I'm working on a webcrawler which should be working like this:

  1. go to a website, crawl all links from the site
  2. download all images (starting from the startpage)
  3. if there are no images left on the current page, go to the next link found in step 1 and do step 2 and 3 until there are no links/images left.

It seems like the code below is somehow working, like when I try to crawl some sites, I get some images to download.

(even I dont understand the images I get, cause I cant find them on the website, it seems like the crawler does not start with the startpage of the website).
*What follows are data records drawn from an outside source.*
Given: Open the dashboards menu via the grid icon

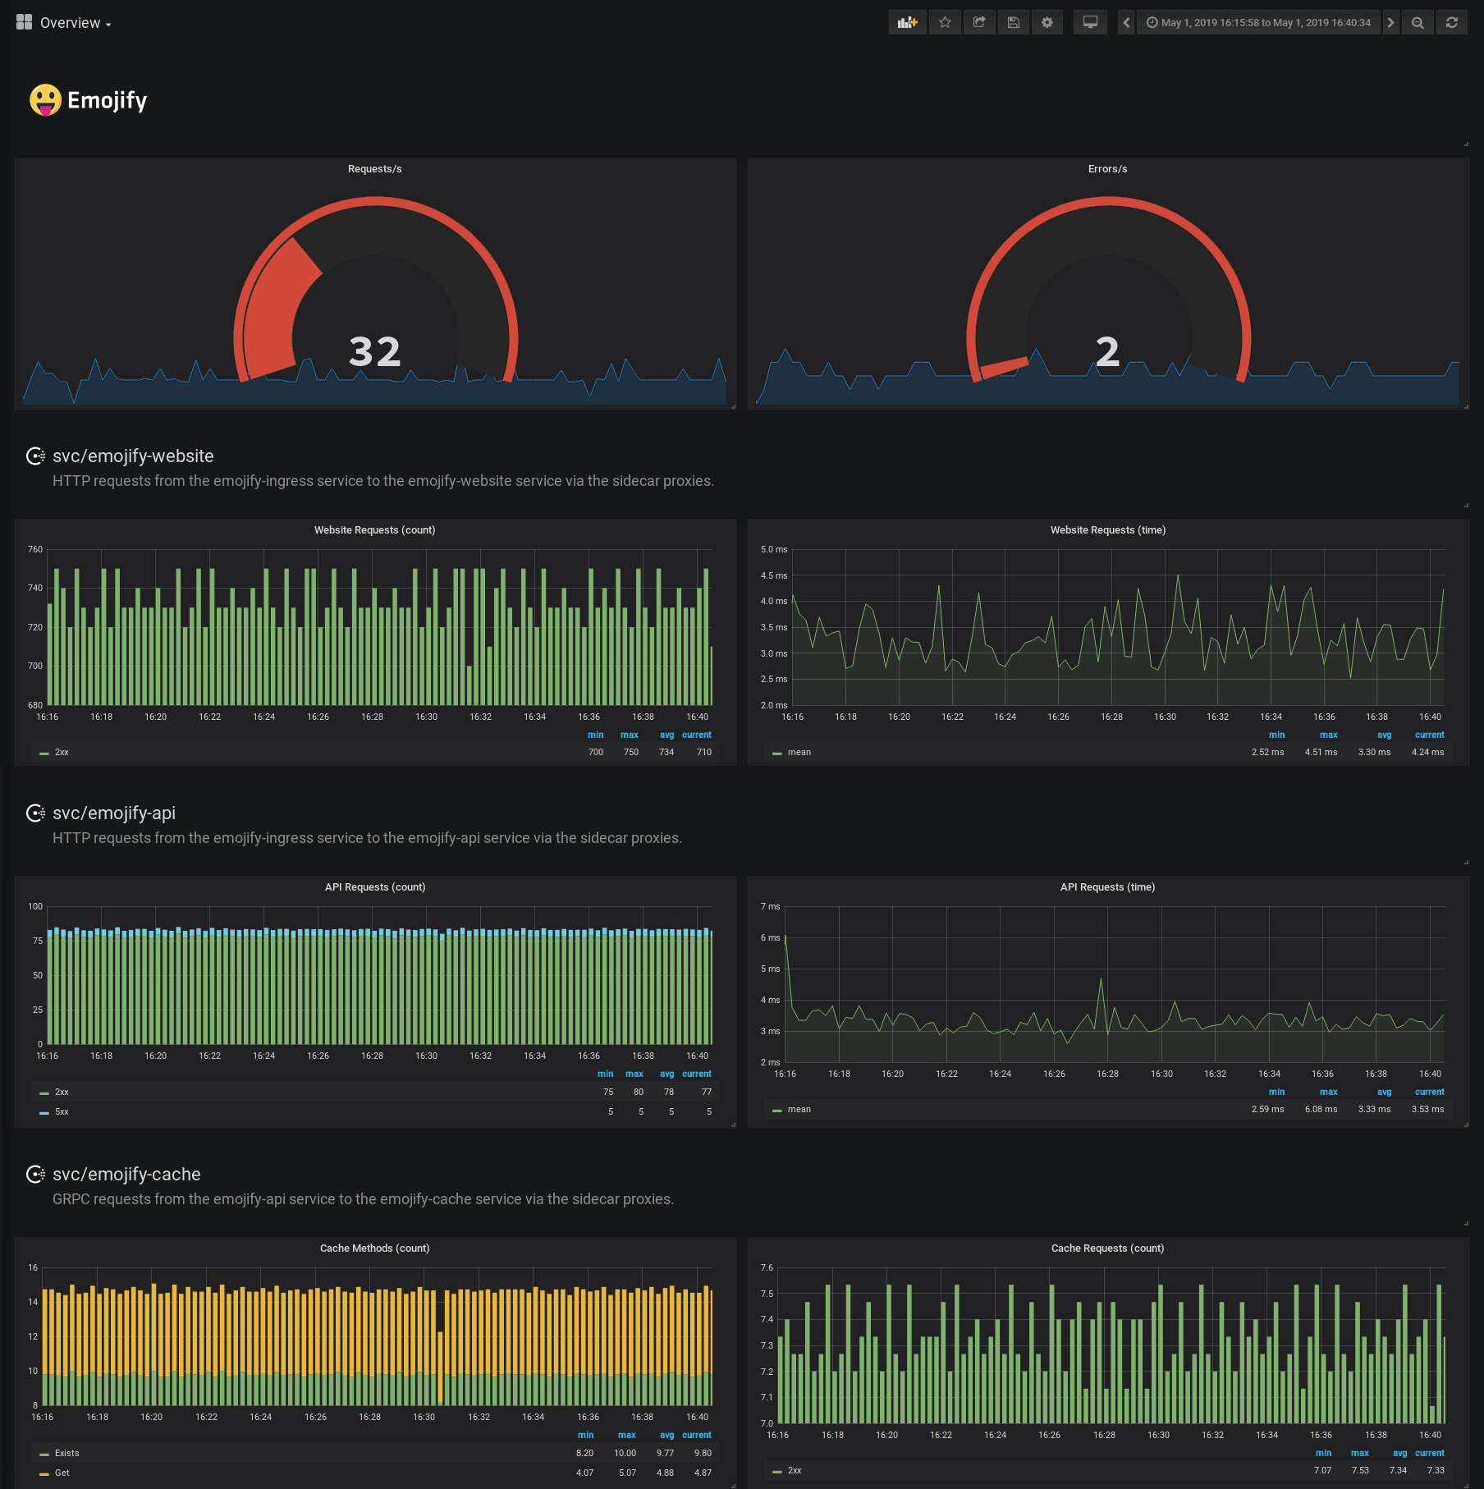Looking at the screenshot, I should coord(24,22).
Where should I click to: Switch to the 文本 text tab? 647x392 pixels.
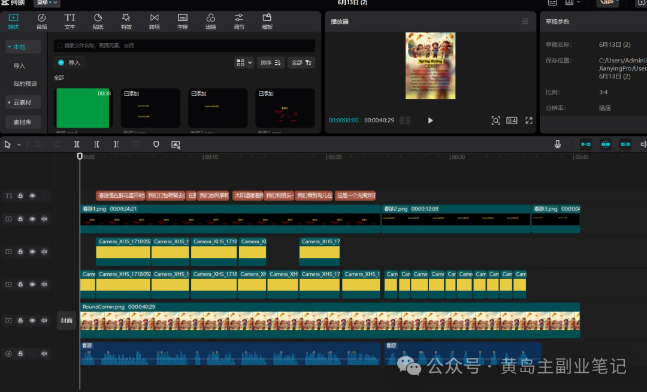(69, 22)
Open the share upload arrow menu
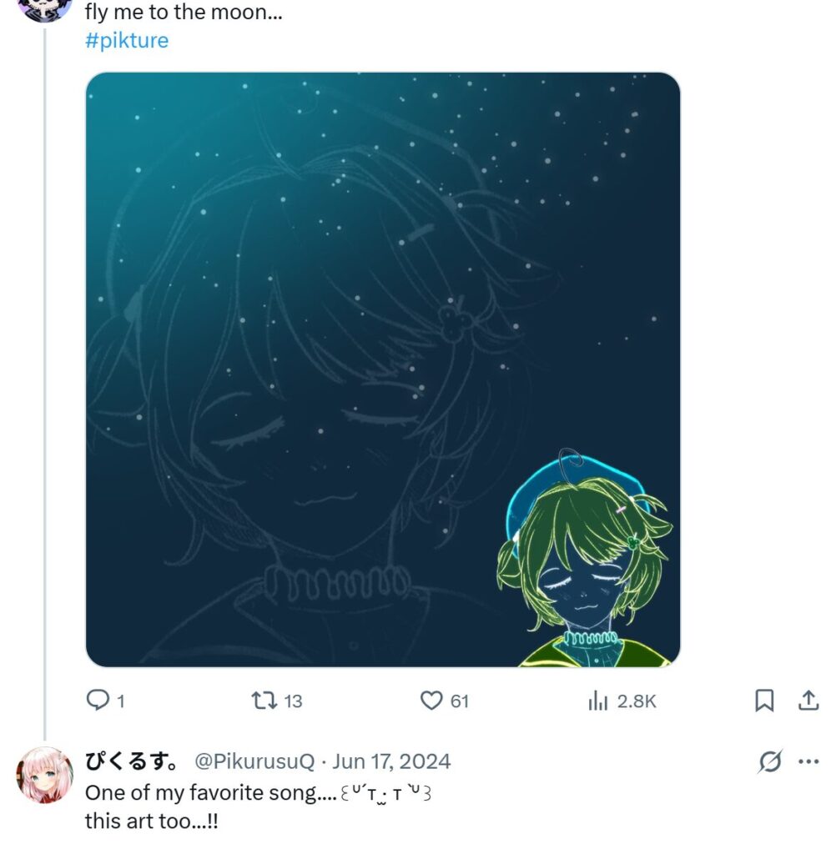The image size is (831, 854). (808, 701)
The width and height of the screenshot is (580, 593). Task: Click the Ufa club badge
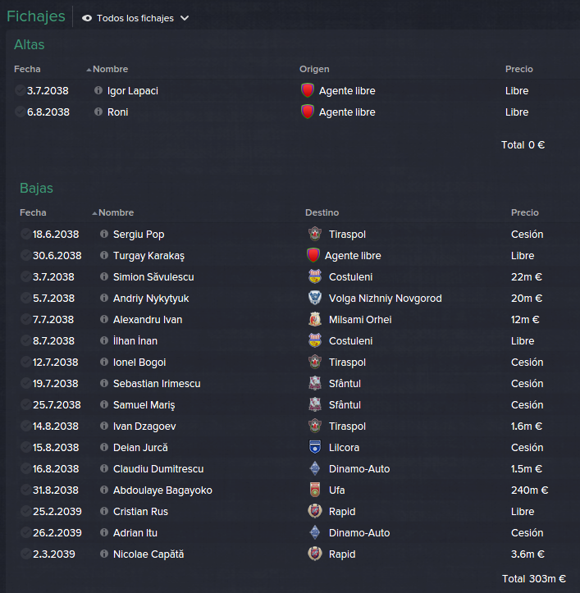click(315, 490)
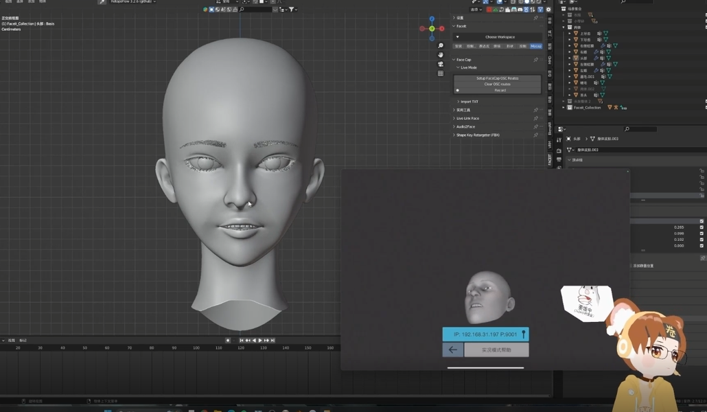The width and height of the screenshot is (707, 412).
Task: Toggle the camera view icon
Action: 441,64
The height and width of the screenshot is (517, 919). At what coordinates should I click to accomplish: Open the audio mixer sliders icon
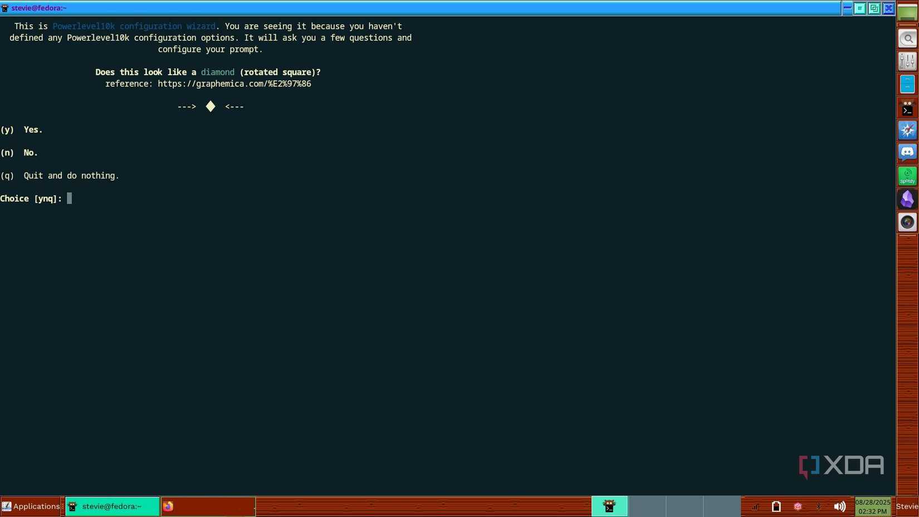coord(907,61)
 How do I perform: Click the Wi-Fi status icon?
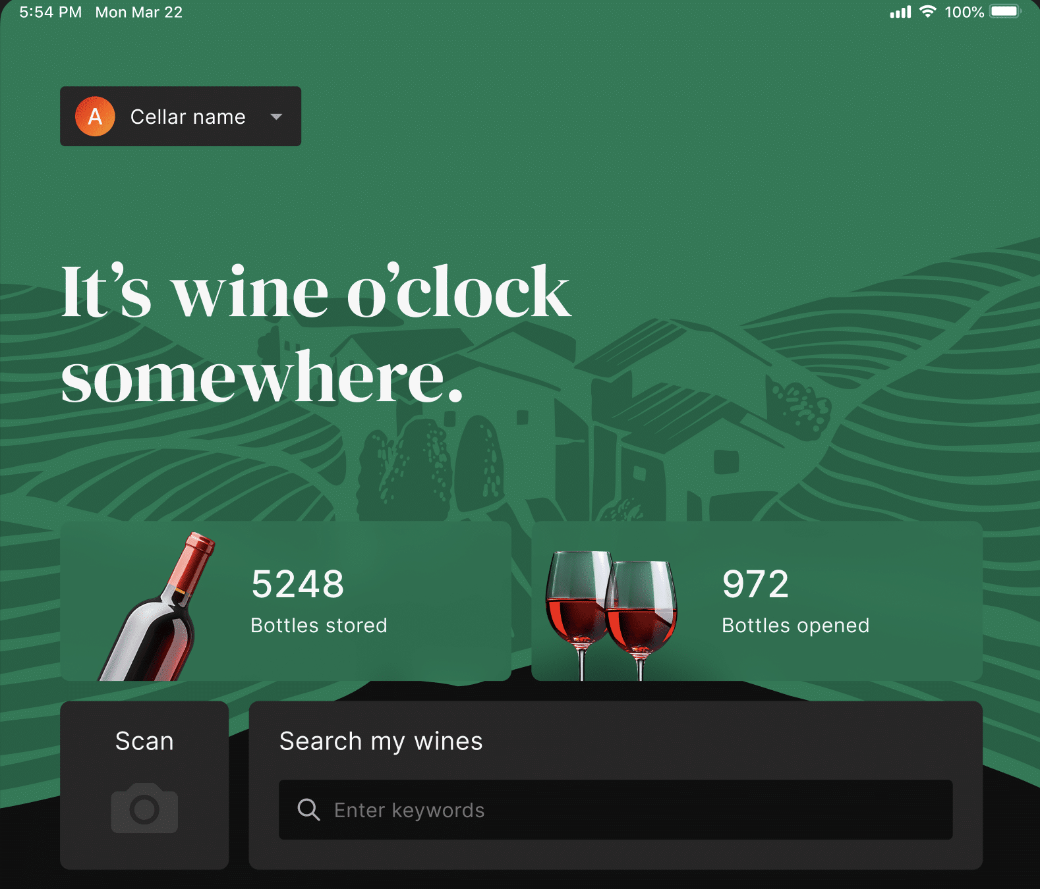[927, 12]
After a few images (~25-500), the crawler is done and stops, no errors, it just stops. I tried this with multiple websites and after a few images it just stops. I think the crawler somehow ignores step 3.

package main

import (
    "fmt"
    "io"
    "log"
    "net/http"
    "os"
    "strconv"
    "strings"

    "github.com/PuerkitoBio/goquery"
)

var (
    currWebsite  string = "https://www.youtube.com"
    imageCount   int    = 0
    crawlWebsite string
)

func processElement(index int, element *goquery.Selection) {
    href, exists := element.Attr("href")
    if exists && strings.HasPrefix(href, "http") {
        crawlWebsite = href
        response, err := http.Get(crawlWebsite)
        if err != nil {
            log.Fatalf("error on current website")
        }

        defer response.Body.Close()

        document, err := goquery.NewDocumentFromReader(response.Body)
        if err != nil {
            log.Fatal("Error loading HTTP response body.", err)
        }

        document.Find("img").Each(func(index int, element *goquery.Selection) {
            imgSrc, exists := element.Attr("src")
            if strings.HasPrefix(imgSrc, "http") && exists {
                fileName := fmt.Sprintf("./images/img" + strconv.Itoa(imageCount) + ".jpg")
                currWebsite := fmt.Sprint(imgSrc)
                fmt.Println("[+]", currWebsite)
                DownloadFile(fileName, currWebsite)
                imageCount++
            }
        })
    }
}

func main() {
    err := os.MkdirAll("./images/", 0777)
    if err != nil {
        log.Fatalln("error on creating directory")
    }

    response, err := http.Get(currWebsite)
    if err != nil {
        log.Fatalln("error on searching website")
    }

    defer response.Body.Close()

    document, err := goquery.NewDocumentFromReader(response.Body)
    if err != nil {
        log.Fatalln("Error loading HTTP response body. ", err)
    }

    document.Find("a").Each(processElement)
}

func DownloadFile(filepath string, url string) {
    response, err := http.Get(url)
    if err != nil {
        log.Fatalln("error getting the website infos")
    }
    defer response.Body.Close()

    if response.StatusCode != 200 {
        log.Fatalln("received non 200 response code")
    }

    file, err := os.Create(filepath)
    if err != nil {
        log.Fatalf("error creating file at %v\n", filepath)
    }

    defer file.Close()

    _, err = io.Copy(file, response.Body)
    if err != nil {
        log.Fatalln("error copy file from src to dst")
    }
}

Solution

  • (even I dont understand the images I get, cause I cant find them on the website, it seems like the crawler does not start with the startpage of the website).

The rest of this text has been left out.